Los obispos de República Centroafricana denuncian el uso de minas antipersona en el país - Alfa y Omega

Los obispos de República Centroafricana denuncian el uso de minas antipersona en el país

Estos artefactos explosivos fueron prohibidos por Tratado de Ottawa en 1997, acuerdo que han firmado 140 Estados, entre ellos, este país africano

Redacción
Las fuerzas de la Minusca patrullan Bangui el pasado mes de enero.
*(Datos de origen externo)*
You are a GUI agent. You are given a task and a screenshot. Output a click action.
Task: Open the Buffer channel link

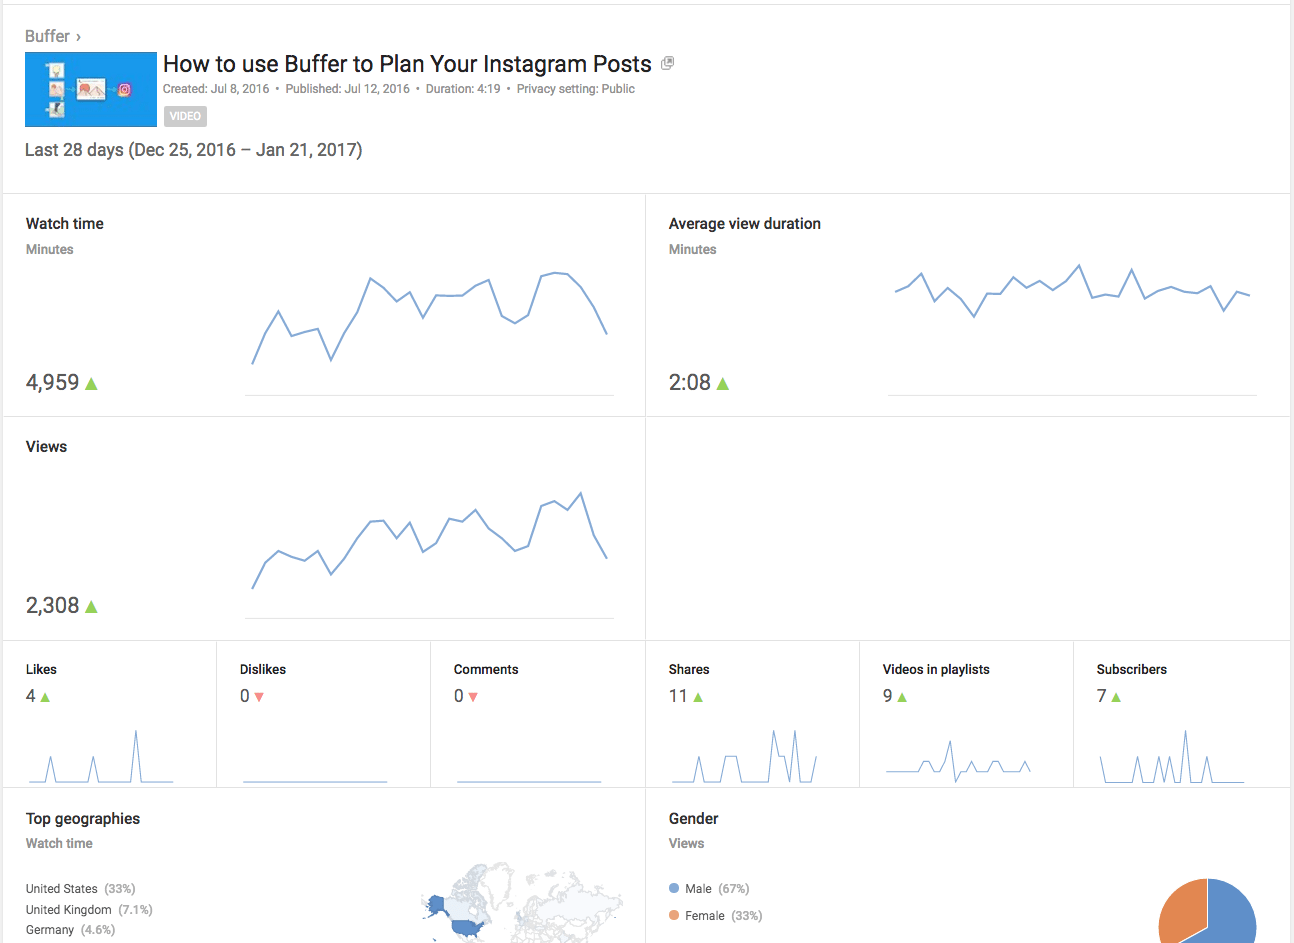click(x=48, y=36)
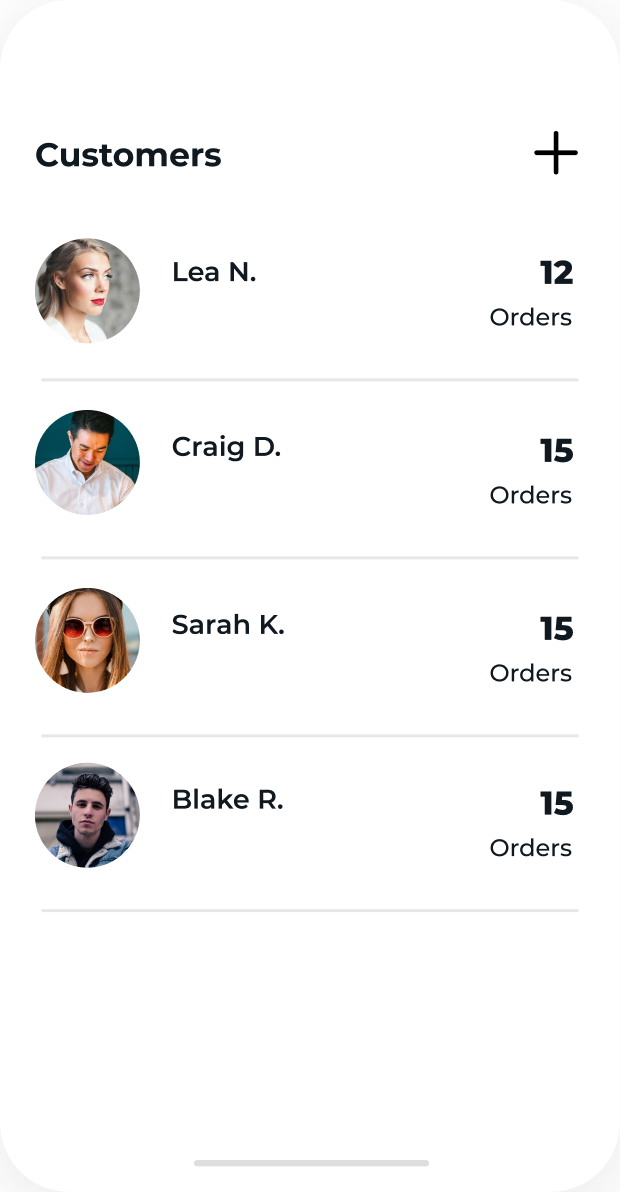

Foto: EFE / EPA / Adrienne Surprenant.

Los obispos de República Centroafricana han manifestado su preocupación por la violencia que sigue sufriendo el país y denuncian que se están utilizando minas antipersona —prohibidas por la Convención de Ottawa, suscrita por el país africano—, que «provocan la desolación de la población y la muerte de nuestros conciudadanos».

En un comunicado tras la celebración de la Asamblea Plenaria de la Conferencia Episcopal Centroafricana (CECA), los obispos hacen un llamamiento a las partes implicadas —al Gobierno y a los grupos rebeldes— a poner fin a una violencia que, además, está agravando la situación humanitaria de los más de 700.000 desplazados internos.

Por otra parte, constatan que se está obstaculizando la libre circulación de personas y mercancías, «mientras se saquean y se queman los vehículos de comerciantes y ciudadanos». Circunstancia, continúan, que amenaza gravemente la actividad económica de numerosos colectivos —entre ellos, pastores y agricultores— y que está provocando que el precio de los productos se dispare.

«Es hora de que dejemos de lado los intereses personales y egoístas y los conflictos para unirnos en torno a lo esencial, a fin de satisfacer las legítimas expectativas de las personas y su bienestar individual y colectivo. En este sentido, piden a los ciudadanos que hablen entre ellos, pues «el diálogo en la verdad permite trascender las divisiones multidimensionales, desterrar la violencia en todas sus formas y desactivar las crisis».

Educación y líderes religiosos

El comunicado episcopal, que firma el presidente de la CECA, Nestor-Désiré Nongo Aziagbia, se dirige, en concreto, al Gobierno y a los líderes religiosos. Al primero reclama que haga de la educación «el principio de la cultura de paz y desarrollo» e insta a invertir más recursos en el sistema educativo, tanto en el profesorado como en las infraestructuras.

A los segundos pide que inculquen en los creyentes «un sentido de compromiso moral para vivir su fe de manera coherente» y sirvan así a su país trabajando por el bien común.

La esperanza, concluyen los obispos, está en los jóvenes y, en este sentido, señalan que la República Centroafricana «necesita líderes jóvenes capaces de dejar su impronta en los campos de la vida socioeconómica y política a través de un sólido compromiso con el buen trabajo, la creación de riqueza, la adquisición honesta de bienes y la gestión rigurosa del bien común».